Estaba entre los truenos, la lluvia, entre la música y el dolor. La tristeza clavada en el alma. Cada tanto sin lágrimas; fortuitamente con sonrisas. Con entereza y ganas. Pero esas eran excepciones, porque los días ordinarios pasaban en un estado de evasión, de vuelta de cabeza, de ignorancia hacia todo, porque todo dolía aunque fuese nada, y la nada estaba enteramente llena de vacíos.
Así pasaba las horas, con la cara seria, leyendo sin ganas, mirando perdida y caminando como un fantasma. Eran secuencias; la buscada monotonía de la vida triste, porque cada cosa brillante, sobresaliente o poco ordinaria era un atentado a ese equilibrio pusilánime. Un dolor insoportable de días, de pérdida de sentido, de espejos, miradas, lágrimas, y de seguir no por querer seguir, sino por tener que seguir. Porque sí. Era externo, no sabía por qué tenía que. Sabía que tenía que, y eso era de sobra un motivo, asqueroso y resbaladizo.
Sentía el dolor chorreante en el techo y las ventanas, sumida en su tranquilidad habitual, en su espera de vaya a saber qué cosa, persona o suceso revolucionario. Mirando el aire, conversándose a sí misma o a quien fuese quien le respondía mentalmente sus planteamientos. Se despertaba de sus reflexiones cada tanto y escuchaba la música que flotaba entre los contrasentidos y la lluvia.
¿Dónde voy?, ¿dónde estoy?. ¿Quién soy yo?, ¿qué hora es?, ¿dónde estaré?. Pero las últimas dos preguntas eran improcedentes. Apartándose de la canción: ¿Dónde voy?, ¿dónde estoy? Por qué aquí y no allá.
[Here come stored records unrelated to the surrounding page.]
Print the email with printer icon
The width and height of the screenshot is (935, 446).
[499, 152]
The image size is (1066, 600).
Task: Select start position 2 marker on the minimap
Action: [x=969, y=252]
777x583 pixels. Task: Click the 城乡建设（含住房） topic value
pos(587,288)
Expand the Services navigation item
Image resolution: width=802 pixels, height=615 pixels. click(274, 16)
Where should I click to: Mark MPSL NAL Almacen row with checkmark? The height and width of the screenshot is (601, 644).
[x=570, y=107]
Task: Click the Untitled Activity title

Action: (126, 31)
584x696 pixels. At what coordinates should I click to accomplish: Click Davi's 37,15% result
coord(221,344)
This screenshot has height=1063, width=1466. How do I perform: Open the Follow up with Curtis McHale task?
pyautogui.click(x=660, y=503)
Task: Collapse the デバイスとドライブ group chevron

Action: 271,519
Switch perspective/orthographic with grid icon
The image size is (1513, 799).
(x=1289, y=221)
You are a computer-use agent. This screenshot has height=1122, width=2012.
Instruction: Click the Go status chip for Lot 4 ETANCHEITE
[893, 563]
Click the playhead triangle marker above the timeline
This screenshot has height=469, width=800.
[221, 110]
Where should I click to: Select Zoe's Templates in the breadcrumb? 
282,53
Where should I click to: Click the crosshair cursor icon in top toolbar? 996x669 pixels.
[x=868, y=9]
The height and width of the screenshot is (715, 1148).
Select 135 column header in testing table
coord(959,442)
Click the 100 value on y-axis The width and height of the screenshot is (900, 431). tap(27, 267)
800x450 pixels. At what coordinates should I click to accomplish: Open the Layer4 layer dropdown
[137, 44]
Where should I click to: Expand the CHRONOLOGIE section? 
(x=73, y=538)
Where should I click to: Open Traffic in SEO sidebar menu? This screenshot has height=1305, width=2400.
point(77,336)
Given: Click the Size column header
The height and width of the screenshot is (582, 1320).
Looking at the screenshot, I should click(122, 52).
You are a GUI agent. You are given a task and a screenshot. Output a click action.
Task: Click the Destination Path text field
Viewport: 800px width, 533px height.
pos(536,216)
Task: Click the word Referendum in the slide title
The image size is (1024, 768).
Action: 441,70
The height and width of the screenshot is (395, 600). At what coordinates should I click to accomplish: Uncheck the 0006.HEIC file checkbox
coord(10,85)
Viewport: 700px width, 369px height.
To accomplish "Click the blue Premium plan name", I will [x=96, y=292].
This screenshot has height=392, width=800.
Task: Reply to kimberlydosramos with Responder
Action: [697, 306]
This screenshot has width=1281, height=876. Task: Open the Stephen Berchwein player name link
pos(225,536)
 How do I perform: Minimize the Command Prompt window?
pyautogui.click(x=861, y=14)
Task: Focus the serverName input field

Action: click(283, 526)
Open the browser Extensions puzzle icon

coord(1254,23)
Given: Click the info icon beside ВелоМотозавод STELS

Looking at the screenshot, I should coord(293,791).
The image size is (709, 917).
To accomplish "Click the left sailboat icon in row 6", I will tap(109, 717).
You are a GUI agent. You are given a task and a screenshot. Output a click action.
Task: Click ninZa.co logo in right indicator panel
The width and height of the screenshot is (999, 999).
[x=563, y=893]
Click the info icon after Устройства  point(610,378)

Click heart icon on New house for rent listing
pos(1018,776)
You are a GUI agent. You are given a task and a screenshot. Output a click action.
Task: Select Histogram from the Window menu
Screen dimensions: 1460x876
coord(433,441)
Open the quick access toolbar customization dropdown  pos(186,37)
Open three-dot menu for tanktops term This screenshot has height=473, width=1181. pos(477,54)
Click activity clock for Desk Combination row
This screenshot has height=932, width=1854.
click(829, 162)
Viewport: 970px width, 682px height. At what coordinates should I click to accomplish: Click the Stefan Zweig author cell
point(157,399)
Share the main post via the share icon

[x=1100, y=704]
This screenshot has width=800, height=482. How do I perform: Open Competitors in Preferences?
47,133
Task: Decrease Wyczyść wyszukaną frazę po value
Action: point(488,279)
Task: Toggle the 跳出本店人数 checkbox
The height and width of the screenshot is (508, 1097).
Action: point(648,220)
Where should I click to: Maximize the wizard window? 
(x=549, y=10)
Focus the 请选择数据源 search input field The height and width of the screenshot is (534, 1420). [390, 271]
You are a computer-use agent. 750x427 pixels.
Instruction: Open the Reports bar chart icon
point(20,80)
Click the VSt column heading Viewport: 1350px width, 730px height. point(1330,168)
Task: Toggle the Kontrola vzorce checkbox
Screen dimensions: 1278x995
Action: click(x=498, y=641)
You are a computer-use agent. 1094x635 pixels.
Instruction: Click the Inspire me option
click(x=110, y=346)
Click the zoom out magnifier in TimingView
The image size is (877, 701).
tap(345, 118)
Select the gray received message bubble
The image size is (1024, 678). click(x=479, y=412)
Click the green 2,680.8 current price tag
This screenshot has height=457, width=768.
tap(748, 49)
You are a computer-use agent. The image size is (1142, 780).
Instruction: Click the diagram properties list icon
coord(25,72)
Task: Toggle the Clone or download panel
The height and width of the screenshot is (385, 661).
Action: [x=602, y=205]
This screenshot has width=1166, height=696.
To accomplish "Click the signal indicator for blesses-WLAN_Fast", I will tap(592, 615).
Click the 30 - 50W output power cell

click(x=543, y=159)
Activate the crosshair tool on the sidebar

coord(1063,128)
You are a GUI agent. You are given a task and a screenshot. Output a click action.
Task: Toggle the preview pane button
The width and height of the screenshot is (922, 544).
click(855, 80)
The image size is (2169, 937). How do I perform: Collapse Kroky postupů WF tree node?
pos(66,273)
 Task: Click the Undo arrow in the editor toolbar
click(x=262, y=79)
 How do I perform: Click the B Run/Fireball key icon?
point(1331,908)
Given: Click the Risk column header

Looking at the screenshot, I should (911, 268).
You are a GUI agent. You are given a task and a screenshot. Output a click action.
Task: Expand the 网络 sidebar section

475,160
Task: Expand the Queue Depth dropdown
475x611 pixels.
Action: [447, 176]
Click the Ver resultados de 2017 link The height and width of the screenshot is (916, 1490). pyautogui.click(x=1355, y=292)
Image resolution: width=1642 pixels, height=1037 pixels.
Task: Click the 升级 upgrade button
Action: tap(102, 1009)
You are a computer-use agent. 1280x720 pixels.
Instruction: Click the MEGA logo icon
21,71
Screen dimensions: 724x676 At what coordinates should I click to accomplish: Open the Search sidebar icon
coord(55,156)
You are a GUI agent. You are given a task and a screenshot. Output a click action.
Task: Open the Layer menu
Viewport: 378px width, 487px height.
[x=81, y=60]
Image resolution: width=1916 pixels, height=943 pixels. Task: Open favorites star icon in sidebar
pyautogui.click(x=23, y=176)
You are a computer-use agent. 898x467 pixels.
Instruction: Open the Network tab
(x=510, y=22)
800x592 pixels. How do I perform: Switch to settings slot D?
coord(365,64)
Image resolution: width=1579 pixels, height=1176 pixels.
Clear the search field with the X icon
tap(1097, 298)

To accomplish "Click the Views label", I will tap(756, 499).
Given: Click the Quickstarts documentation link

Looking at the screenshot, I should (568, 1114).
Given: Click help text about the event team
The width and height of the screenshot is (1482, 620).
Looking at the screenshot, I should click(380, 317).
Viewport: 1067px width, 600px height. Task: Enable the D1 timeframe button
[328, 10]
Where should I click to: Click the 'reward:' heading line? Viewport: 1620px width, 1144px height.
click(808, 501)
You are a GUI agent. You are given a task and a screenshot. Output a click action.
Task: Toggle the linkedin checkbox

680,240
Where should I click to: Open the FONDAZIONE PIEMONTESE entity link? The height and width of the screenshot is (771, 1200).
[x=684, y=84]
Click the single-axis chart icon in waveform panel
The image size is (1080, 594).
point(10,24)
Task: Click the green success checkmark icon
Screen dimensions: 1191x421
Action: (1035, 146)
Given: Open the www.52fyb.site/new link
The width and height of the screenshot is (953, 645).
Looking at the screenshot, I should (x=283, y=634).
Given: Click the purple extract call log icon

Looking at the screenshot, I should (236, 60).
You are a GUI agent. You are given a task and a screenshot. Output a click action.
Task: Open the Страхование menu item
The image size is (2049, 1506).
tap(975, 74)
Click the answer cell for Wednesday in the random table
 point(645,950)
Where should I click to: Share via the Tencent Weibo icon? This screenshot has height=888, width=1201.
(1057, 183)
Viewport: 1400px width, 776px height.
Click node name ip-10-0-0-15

Eso se preguntaba siempre: por qué no. Era su comodín. Solía usarlo cuando preguntaba a la gente “¿Estás feliz?”, a lo que todos, dramáticos y sin excepción respondían lánguidamente “¿Por qué?”, tejiendo y atrapándose en su propia red de desidia. Y allí los tenía “¿Por qué no?”. A lo que seguía alguna risa retórica, en el mejor de los casos, o un silencio lóbrego. Risa, seriedad. Por qué sí y por qué no. Cuestionario guía.